*** INFORMATION SUPPLIED ***
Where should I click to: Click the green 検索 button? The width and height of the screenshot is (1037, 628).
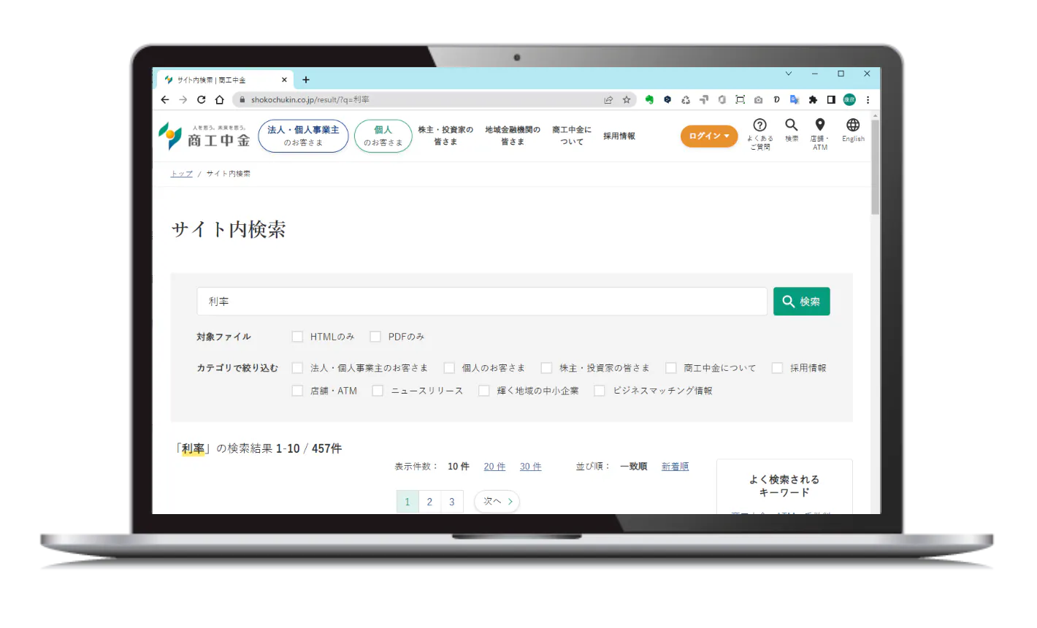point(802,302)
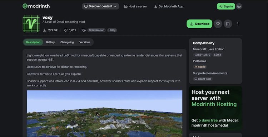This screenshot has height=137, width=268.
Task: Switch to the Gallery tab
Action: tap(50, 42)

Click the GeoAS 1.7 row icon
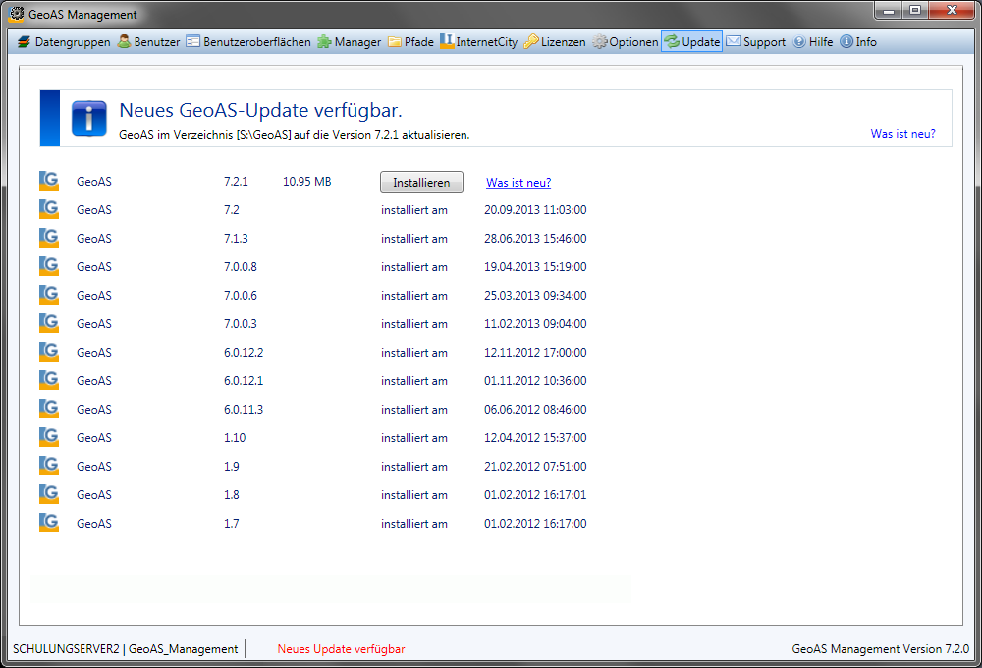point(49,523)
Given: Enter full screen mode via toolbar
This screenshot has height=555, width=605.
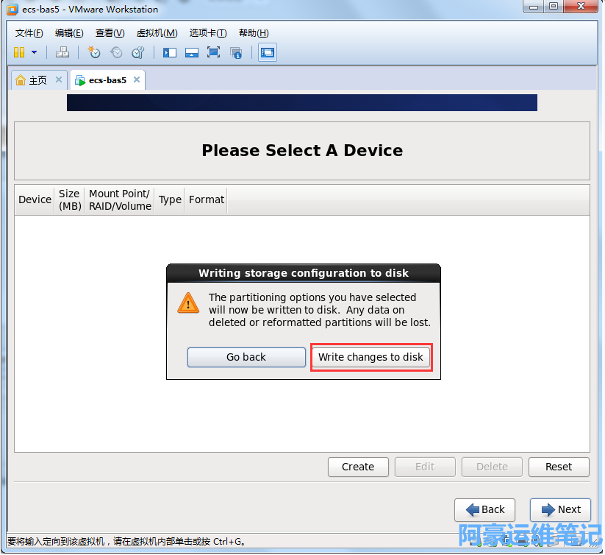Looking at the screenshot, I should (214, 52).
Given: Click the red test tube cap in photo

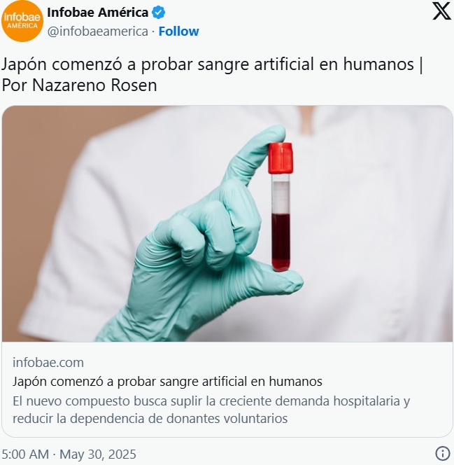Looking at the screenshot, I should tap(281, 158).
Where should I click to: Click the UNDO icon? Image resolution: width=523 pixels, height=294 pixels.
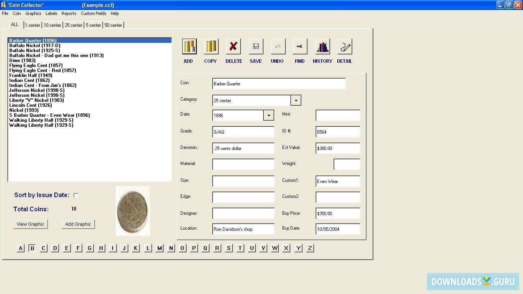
*** End of INFORMATION SUPPLIED ***
YOUR TASK: The expected answer is the lines from the one that has "This screenshot has height=555, width=605." to the end of the listing, transcribed exactly, with pictures left out and no other line added.

ANSWER BELOW:
This screenshot has height=555, width=605.
Looking at the screenshot, I should (214, 52).
Given: Click the red test tube cap in photo

Looking at the screenshot, I should tap(281, 158).
Where should I click to: Click the UNDO icon? Image resolution: width=523 pixels, height=294 pixels.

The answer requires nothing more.